-- Opening Marker --

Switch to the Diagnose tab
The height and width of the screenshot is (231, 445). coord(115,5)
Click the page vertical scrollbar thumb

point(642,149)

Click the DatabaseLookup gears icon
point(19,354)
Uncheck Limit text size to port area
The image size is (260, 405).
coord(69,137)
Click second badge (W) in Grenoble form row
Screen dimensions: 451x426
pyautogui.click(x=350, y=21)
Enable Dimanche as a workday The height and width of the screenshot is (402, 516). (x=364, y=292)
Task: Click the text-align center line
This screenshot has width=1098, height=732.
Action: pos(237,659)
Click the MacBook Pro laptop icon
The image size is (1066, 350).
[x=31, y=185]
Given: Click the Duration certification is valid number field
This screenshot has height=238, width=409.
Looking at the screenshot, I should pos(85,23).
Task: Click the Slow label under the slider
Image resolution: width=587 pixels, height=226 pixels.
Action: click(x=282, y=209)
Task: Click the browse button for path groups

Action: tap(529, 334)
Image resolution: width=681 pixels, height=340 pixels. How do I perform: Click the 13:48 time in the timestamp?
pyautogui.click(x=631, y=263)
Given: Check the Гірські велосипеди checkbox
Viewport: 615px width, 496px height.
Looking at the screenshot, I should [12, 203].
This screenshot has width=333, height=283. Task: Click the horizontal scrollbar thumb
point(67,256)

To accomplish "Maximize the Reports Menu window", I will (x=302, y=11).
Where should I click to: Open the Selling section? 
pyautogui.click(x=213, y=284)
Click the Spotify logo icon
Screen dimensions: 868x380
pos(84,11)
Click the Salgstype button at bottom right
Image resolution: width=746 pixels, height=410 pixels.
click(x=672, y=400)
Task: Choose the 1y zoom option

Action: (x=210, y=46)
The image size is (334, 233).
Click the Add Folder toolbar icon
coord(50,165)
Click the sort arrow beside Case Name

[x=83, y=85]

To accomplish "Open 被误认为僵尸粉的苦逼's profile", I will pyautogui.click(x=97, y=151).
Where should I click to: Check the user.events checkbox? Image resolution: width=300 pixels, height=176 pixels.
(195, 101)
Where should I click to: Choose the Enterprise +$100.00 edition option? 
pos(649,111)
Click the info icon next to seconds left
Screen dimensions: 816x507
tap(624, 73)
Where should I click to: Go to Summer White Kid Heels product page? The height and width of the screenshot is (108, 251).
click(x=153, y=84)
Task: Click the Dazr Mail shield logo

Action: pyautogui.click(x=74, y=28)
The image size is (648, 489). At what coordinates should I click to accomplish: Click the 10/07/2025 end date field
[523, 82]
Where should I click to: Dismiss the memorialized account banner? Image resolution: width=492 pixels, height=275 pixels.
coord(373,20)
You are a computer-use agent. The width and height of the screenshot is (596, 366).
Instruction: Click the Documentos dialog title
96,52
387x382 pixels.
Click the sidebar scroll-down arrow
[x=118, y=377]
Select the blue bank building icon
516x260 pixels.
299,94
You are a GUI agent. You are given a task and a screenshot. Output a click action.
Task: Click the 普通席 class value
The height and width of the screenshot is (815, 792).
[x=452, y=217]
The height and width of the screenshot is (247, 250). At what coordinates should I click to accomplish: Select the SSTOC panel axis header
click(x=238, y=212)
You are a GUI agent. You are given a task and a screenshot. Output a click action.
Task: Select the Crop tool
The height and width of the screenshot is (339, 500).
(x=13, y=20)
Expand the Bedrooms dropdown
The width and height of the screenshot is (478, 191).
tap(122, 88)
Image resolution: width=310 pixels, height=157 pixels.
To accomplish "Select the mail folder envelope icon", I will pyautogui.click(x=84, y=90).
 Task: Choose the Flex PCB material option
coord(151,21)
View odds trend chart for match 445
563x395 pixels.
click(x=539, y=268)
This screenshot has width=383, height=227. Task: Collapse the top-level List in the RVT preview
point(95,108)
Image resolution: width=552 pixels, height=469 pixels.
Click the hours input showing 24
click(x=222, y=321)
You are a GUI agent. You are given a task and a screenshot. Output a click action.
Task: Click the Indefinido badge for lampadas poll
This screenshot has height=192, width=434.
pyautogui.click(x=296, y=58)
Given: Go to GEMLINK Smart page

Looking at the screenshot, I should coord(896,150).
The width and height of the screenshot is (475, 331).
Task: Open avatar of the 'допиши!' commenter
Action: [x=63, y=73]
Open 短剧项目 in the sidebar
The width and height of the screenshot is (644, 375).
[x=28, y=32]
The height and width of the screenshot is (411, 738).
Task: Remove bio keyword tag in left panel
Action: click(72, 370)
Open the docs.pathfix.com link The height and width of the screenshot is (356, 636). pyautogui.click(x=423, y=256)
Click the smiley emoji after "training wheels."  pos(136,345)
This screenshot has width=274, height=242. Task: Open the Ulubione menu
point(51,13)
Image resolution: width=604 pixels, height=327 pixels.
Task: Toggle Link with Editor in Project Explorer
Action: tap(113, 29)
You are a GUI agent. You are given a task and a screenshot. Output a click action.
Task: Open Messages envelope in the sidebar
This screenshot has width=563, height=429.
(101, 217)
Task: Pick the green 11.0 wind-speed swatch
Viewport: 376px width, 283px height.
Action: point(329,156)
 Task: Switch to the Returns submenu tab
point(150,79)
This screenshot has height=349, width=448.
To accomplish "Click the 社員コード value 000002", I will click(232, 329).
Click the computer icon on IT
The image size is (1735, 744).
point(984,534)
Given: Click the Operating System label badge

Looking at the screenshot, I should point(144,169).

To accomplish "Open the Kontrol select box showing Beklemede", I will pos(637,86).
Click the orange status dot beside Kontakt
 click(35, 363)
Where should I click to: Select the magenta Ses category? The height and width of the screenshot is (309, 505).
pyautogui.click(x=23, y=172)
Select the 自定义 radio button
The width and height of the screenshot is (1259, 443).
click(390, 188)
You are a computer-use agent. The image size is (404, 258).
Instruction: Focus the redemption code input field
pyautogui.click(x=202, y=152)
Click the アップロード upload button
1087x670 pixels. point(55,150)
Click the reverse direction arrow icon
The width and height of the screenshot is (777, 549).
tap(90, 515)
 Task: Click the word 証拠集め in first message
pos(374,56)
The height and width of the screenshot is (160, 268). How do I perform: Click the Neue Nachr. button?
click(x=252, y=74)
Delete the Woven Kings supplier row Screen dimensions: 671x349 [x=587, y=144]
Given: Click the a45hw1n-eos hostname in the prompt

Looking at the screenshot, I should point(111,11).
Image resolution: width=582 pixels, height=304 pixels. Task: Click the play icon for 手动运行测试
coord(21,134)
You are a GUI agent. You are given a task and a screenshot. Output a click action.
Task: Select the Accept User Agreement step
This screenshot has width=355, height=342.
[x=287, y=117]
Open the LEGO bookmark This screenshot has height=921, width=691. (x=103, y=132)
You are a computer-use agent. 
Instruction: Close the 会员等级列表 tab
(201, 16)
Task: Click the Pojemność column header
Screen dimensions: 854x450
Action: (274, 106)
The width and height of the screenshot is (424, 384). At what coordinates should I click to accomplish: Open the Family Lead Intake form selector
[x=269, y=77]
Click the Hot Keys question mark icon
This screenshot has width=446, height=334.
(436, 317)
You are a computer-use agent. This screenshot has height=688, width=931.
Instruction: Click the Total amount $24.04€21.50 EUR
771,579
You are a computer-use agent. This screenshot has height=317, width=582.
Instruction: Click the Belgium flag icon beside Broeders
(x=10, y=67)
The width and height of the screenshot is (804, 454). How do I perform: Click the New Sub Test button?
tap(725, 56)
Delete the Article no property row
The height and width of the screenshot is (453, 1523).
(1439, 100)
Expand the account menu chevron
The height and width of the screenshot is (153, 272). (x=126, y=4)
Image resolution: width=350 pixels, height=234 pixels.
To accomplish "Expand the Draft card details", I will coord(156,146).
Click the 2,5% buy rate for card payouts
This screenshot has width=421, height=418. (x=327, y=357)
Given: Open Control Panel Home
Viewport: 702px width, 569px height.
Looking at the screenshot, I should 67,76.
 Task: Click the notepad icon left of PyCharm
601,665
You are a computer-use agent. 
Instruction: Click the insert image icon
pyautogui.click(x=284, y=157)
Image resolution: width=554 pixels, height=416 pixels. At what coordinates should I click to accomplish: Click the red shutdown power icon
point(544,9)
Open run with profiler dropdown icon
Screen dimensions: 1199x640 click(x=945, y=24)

-- Closing Marker --

_WORK ORDER_. Go through the data above and copy each line that holds the word "Delete".

_ANSWER SECTION_.
Delete the Woven Kings supplier row Screen dimensions: 671x349 [x=587, y=144]
Delete the Article no property row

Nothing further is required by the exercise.